`dacbench.envs.toysgd`

Module Contents

Classes

ToySGDEnv

Optimize toy functions with SGD + Momentum.

Functions

`create_polynomial_instance_set`(out_fname: str, n_samples: int = 100, order: int = 2, low: float = -10, high: float = 10)
`sample_coefficients`(order: int = 2, low: float = -10, high: float = 10)

dacbench.envs.toysgd.create_polynomial_instance_set(out_fname: str, n_samples: int = 100, order: int = 2, low: float = -10, high: float = 10)

dacbench.envs.toysgd.sample_coefficients(order: int = 2, low: float = -10, high: float = 10)

class dacbench.envs.toysgd.ToySGDEnv(config)

Bases: dacbench.AbstractEnv

Optimize toy functions with SGD + Momentum.
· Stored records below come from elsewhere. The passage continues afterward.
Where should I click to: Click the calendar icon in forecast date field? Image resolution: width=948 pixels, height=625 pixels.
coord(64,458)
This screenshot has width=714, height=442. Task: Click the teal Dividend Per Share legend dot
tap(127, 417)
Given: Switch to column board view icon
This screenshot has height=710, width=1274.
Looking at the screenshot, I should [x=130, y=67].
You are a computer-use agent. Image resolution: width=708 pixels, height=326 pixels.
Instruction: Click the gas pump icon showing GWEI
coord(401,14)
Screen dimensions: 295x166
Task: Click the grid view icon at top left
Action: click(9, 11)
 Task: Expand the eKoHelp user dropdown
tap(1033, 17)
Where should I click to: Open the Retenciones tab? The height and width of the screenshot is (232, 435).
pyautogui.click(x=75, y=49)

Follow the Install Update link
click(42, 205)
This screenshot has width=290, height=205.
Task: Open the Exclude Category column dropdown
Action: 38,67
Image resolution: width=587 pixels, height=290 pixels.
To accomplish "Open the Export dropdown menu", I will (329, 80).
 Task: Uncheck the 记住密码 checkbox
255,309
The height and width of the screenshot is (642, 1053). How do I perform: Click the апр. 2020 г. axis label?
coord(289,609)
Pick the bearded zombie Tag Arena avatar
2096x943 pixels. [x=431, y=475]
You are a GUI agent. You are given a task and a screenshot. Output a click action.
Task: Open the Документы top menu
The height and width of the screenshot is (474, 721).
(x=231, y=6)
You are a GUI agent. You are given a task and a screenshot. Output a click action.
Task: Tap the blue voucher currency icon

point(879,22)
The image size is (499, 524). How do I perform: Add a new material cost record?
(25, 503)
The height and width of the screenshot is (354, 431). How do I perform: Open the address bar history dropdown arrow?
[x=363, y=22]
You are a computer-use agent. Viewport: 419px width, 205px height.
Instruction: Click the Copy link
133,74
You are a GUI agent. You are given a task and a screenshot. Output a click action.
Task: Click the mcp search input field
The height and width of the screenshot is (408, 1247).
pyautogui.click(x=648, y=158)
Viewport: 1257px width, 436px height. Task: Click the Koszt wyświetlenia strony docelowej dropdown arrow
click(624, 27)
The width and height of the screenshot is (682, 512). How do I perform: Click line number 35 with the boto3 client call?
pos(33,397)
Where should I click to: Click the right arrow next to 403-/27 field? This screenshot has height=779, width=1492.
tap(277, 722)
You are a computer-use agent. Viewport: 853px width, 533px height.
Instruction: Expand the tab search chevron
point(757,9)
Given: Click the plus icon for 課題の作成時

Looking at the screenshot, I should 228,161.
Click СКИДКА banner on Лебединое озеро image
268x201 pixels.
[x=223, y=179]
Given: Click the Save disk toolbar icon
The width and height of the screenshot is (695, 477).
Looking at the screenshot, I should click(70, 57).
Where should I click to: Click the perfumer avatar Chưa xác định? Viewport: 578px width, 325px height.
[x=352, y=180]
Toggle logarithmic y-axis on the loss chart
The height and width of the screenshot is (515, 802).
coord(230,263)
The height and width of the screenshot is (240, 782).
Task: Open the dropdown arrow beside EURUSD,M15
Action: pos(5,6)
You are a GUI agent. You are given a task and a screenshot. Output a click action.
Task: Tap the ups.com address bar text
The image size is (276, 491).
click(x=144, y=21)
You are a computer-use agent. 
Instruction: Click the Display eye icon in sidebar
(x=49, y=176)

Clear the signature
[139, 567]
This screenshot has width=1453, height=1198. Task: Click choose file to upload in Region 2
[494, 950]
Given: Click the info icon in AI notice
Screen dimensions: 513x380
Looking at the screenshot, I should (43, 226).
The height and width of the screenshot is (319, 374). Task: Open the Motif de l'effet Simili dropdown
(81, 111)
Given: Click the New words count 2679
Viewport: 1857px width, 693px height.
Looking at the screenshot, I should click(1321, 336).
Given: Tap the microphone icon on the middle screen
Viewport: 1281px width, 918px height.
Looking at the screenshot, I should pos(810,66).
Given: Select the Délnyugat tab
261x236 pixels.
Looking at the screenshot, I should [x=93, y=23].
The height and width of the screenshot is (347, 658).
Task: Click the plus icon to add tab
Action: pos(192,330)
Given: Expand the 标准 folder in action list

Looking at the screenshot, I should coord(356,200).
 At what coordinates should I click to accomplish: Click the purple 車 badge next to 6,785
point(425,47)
Action: [log_learning_rate, log_momentum] (log base 10) State: Dict with entries remaining_budget, gradient, learning_rate, momentum Reward: negative log regret of current and true function value

An instance can look as follows: ID 0 family polynomial order 2 low -2 high 2 coefficients [ 1.40501053 -0.59899755 1.43337392]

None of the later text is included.